4. Alaska Air Group, Inc. (NYSE:ALK)

Number of Hedge Fund Holders: 38

Washington-based Alaska Air Group, Inc. (NYSE:ALK) is an airline holding company. The firm provides air services to passengers through its three segments: Alaska Mainline, Alaska Regional and Horizon Air. The airline company is ranked fourth on our list of the 9 best airline stocks to buy according to hedge funds.

In its earnings results for the second quarter of 2021, the firm reported earnings per share of -$0.30, beating market estimates by $0.14. The revenue for the quarter was reported to be $1.53 billion, an increase of 262.71% on a year-over-year basis, surpassing predictions by $9.22 million.

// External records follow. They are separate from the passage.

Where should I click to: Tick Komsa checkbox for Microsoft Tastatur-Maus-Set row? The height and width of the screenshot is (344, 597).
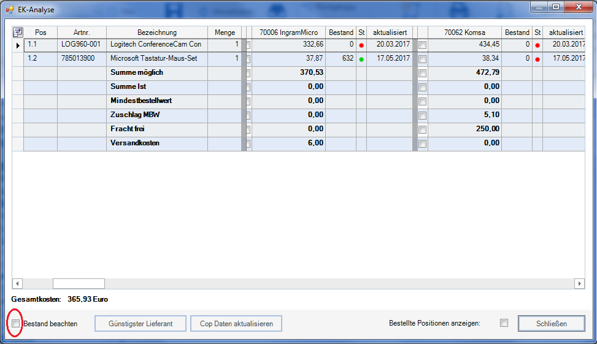click(422, 59)
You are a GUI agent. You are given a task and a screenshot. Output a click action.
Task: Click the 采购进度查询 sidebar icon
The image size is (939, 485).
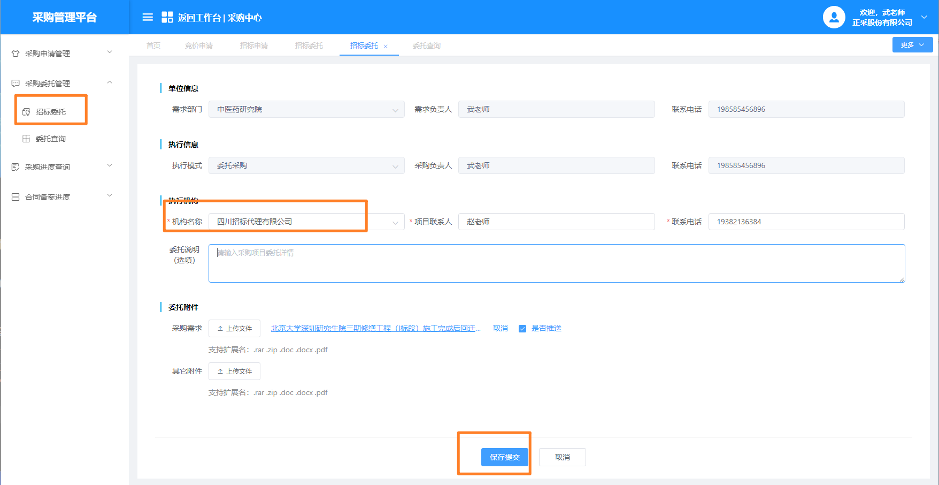tap(16, 167)
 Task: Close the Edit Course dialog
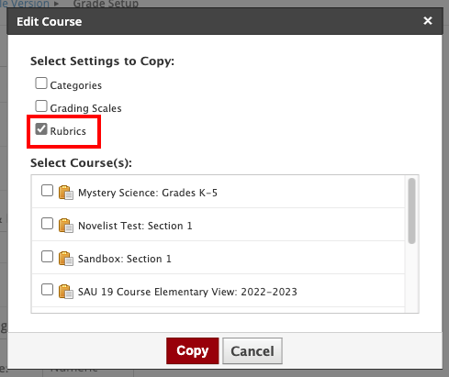[428, 21]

By the end of the second quarter of 2021, 38 hedge funds out of the 873 tracked by Insider Monkey held stakes in Alaska Air Group, Inc. (NYSE:ALK) worth roughly $505.8 million. This is compared to 32 hedge funds in the previous quarter with a total stake value of approximately $587.9 million.

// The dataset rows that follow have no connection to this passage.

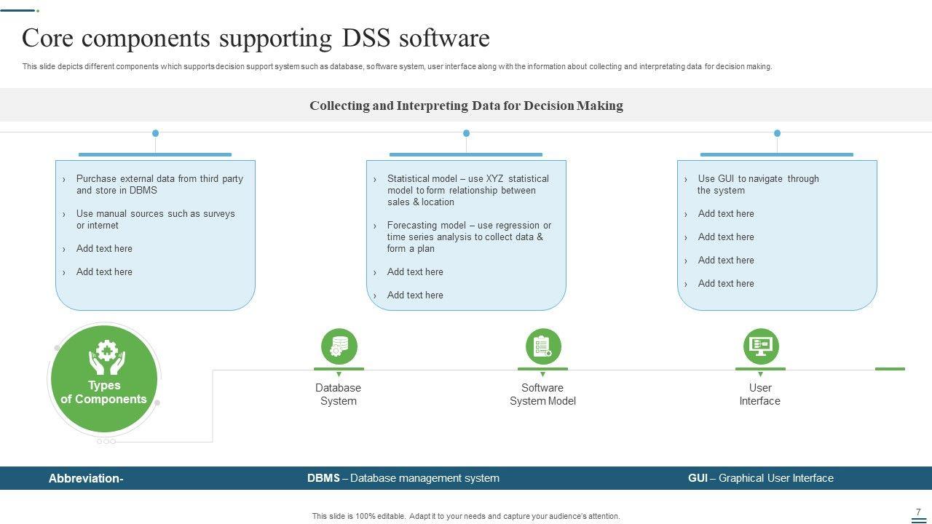Select the 'Statistical model' bullet text
Image resolution: width=932 pixels, height=524 pixels.
(467, 190)
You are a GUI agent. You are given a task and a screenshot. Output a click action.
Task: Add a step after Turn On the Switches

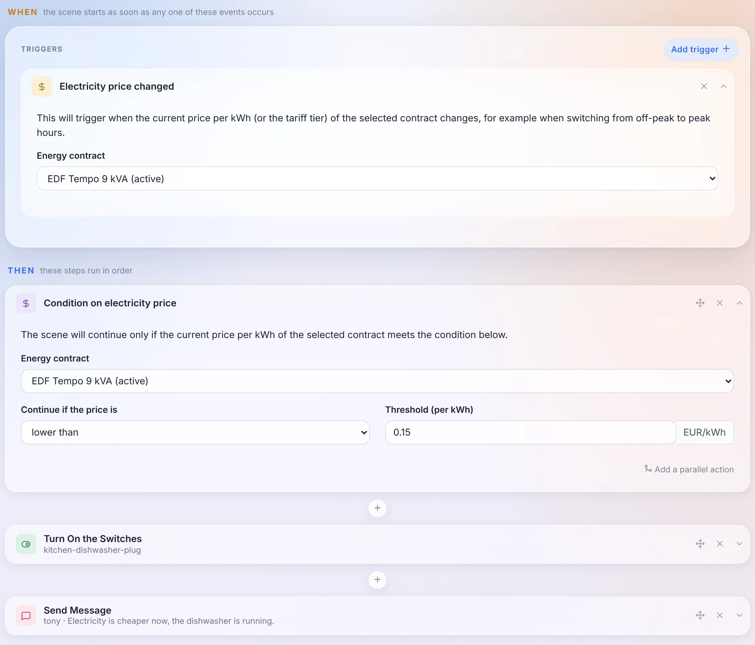click(x=378, y=580)
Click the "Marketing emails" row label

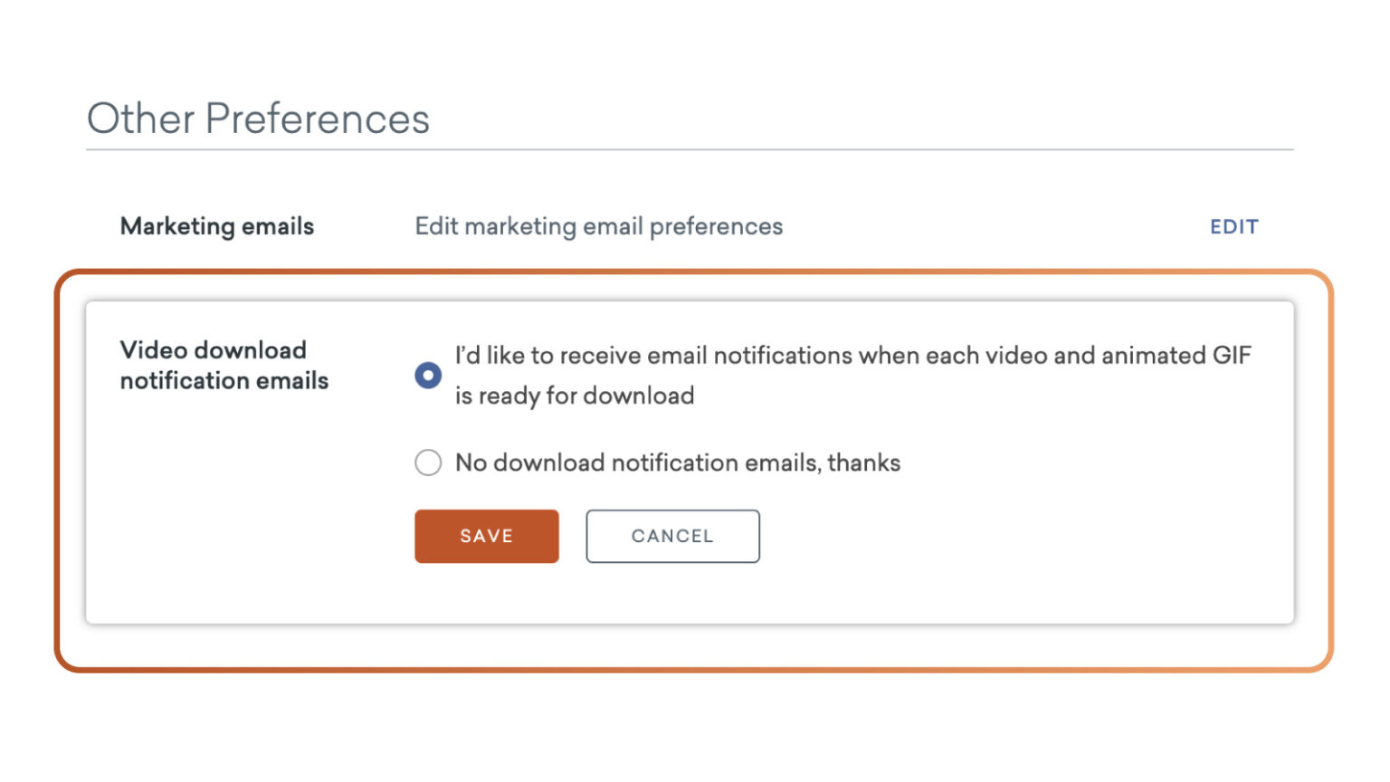(217, 226)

On October 1, JPMorgan analyst Jamie Baker raised his price target on Alaska Air Group, Inc. (NYSE:ALK) to $97 from $94, and kept an Overweight rating on the shares.

In its Q1 2021 investor letter, White Brook Capital, an asset management firm, explains why it sold its shares of Alaska Air Group, Inc. (NYSE:ALK). Here is what the fund said:

“Despite initiating a position in the fourth quarter, Alaska Airlines Group, Inc (ALK) was sold during the first quarter. The Alaska Airlines investment was envisioned to be a long-term investment, but the stock price appreciated more quickly than expected. Like many other “re-open trades”, the value of the company including its debt now exceeds the value pre-pandemic. For that to be reasonable I’d have to believe:

1) The company/industry had too little debt and by adding debt they’ve better optimized their balance sheet for equity returns while still maintaining downside resiliency;

2) The company/industry’s profitability will be better moving forward than it was pre-pandemic and therefore warrant a higher multiple; and/or

3) The company/industry was significantly mispriced before the pandemic.

The first was true of Alaska Airlines pre-pandemic, but the certainty one can have about the second and third is not high enough to compel continued investment at today’s prices. The intended long-term position turned into a short-term trade with an exceptional IRR.”